I am sometimes challenged by non-believers to explain how I can reconcile a just and loving God with one who would cast out a good person who rejects his son.
While I don’t claim to understand the mind of God, this brief parable explains the way I see it.
A father has children with such weak eyes they can only catch occasional glimpses of him; with such deaf ears his words seem drowned out by random noises and with such physical, mental and emotional limitations they cannot begin to imagine his own capabilities.
This father calls to his children to come and be fed and they grope toward him, with each one’s unique abilities and impairments.
○ Some manage to grasp the hem of his garment, almost by accident. They are content to dine on the crumbs that fall.
○ Some pass by, without ever touching. They begin to doubt the father exists as they creep farther and farther away, still hungry.
○ Some bump into the father, enthusiastically, only to ricochet off at a tangent after a tiny taste of his bounty.
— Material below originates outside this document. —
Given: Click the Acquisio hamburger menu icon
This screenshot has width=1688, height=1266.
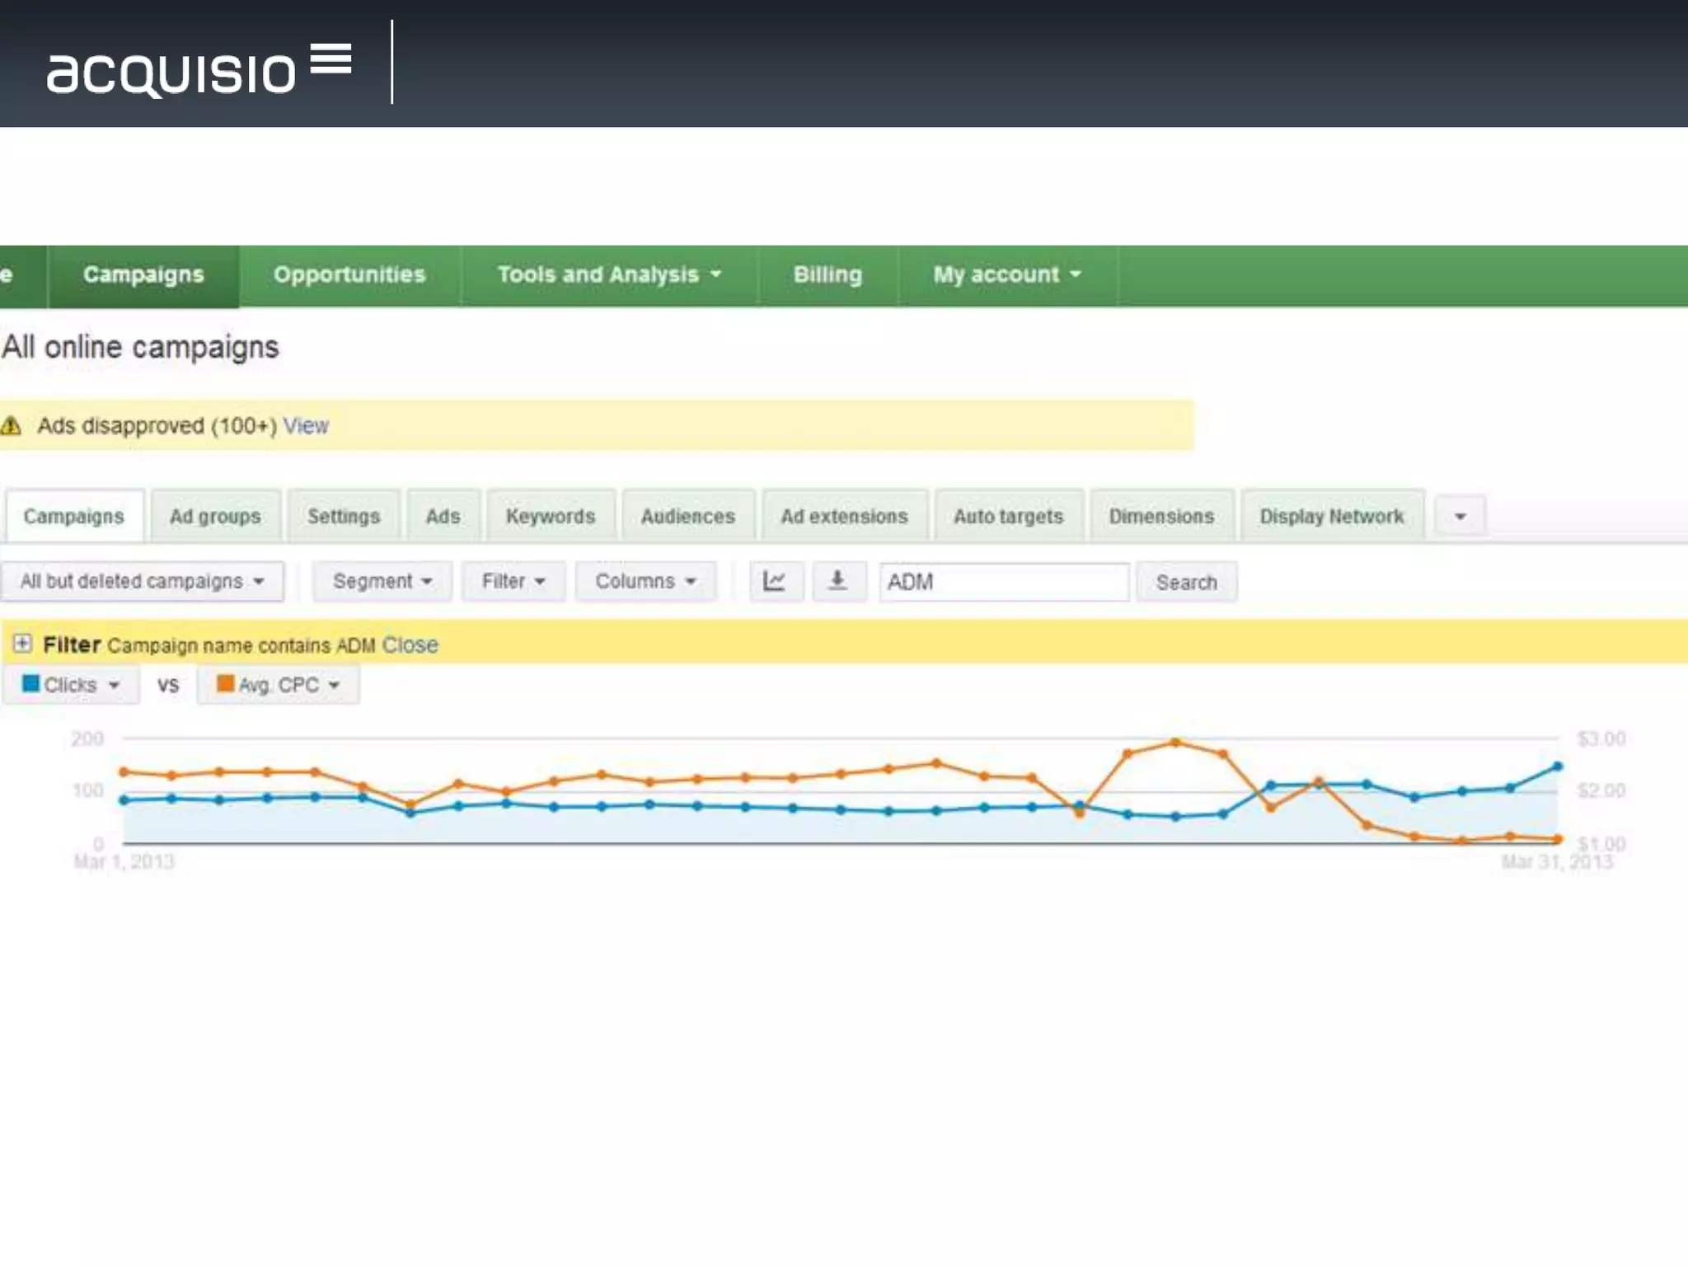Looking at the screenshot, I should click(331, 59).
○ Some manage to grasp hold of him and pull themselves ever closer to his face, although frequently slipping and falling back, yet growing stronger as they are fed.
○ Some of his children start out in the wrong direction and don’t even believe they have a father, so they never seek him, but try to manage all on their own. Theirs is a gnawing hunger which never leaves. To even these the father calls out, over and over. He puts obstacles in their wayward path to turn them back to himself.
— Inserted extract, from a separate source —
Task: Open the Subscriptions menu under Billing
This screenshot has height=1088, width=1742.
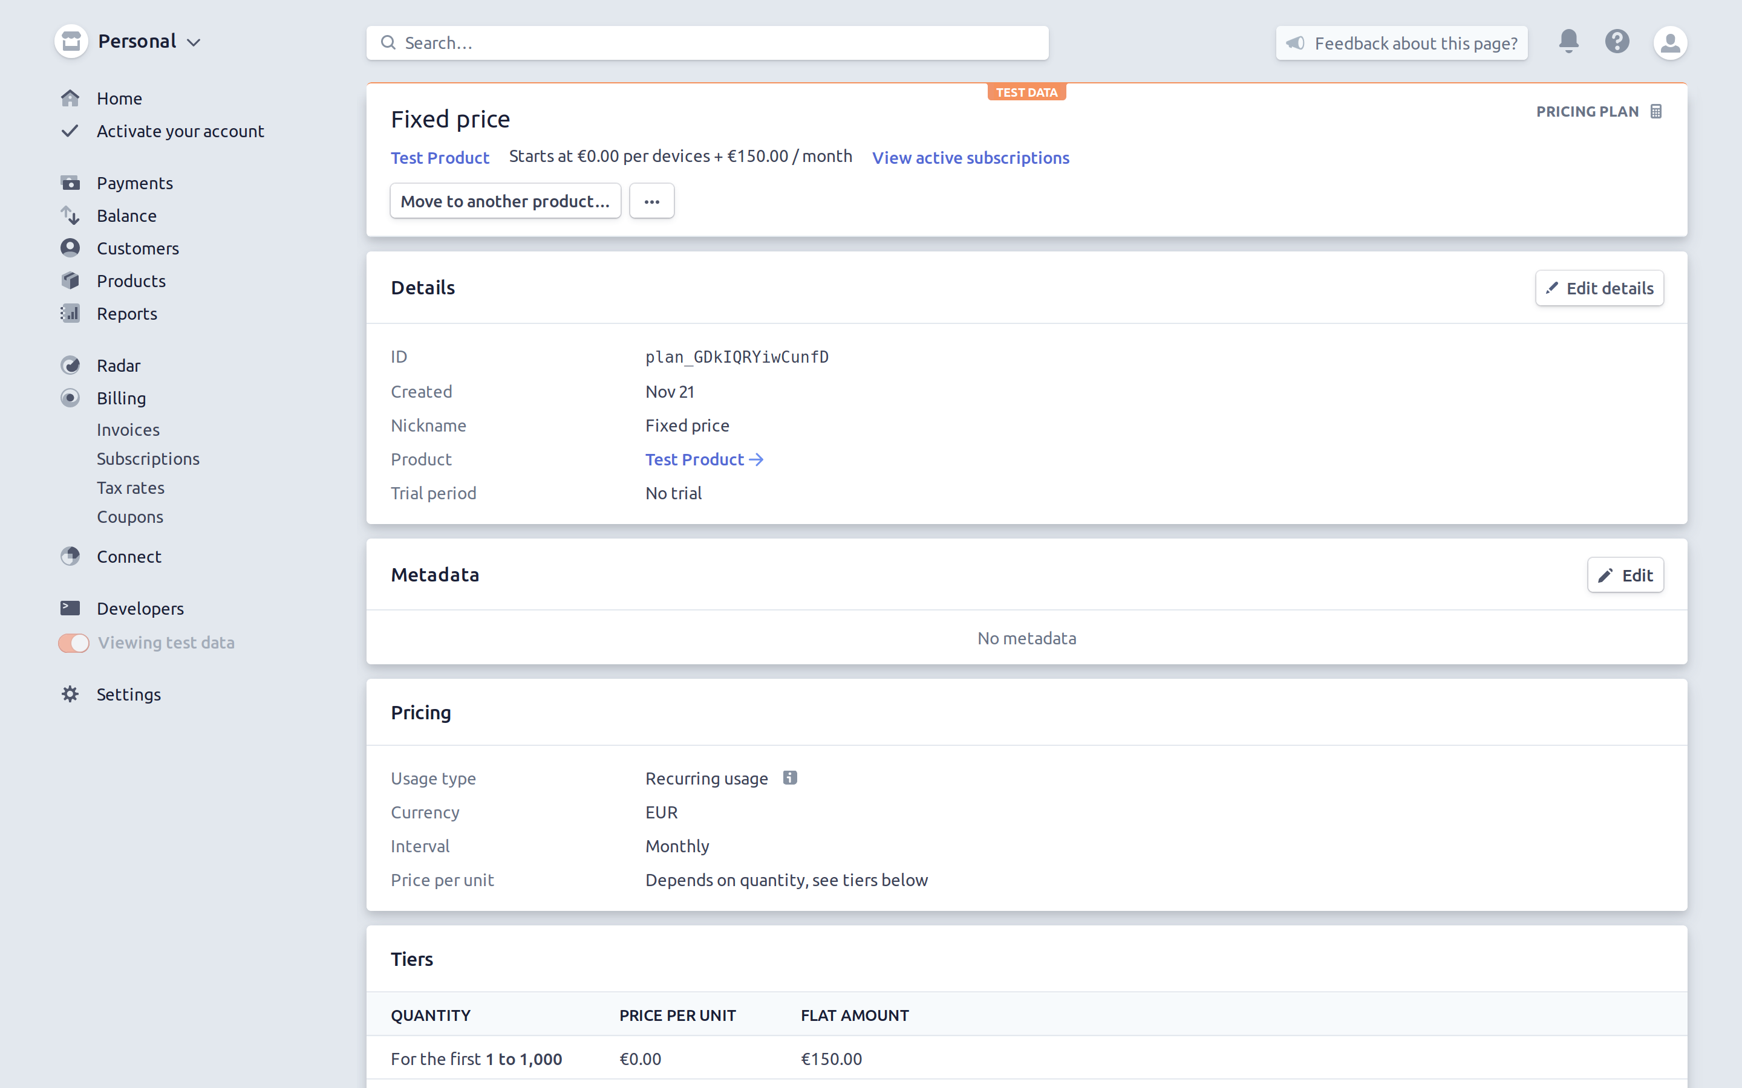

Do you imagine this father, who loves all of his children, will only take the lucky ones into his arms, or that he will stand idly by, watching their struggles, without ever trying to help them grow closer and know him better?
As one of these disabled children, it is my responsibility to seek the father, to get close to him and understand him the best I can within my own limits. If a brother or sister who experiences him differently reaches out in my direction, I can grasp their hand, try to bring them closer and share my own understanding of the father. I can also try to comprehend and evaluate my brother or sister’s understanding by testing it against the father as I’ve come to know him.
Our Father is just and loving. If his children seek him, however clumsily, he will deal with them according to his great mercy. I only need to be true to my own growing understanding of who he is and to crawl ever closer to his face.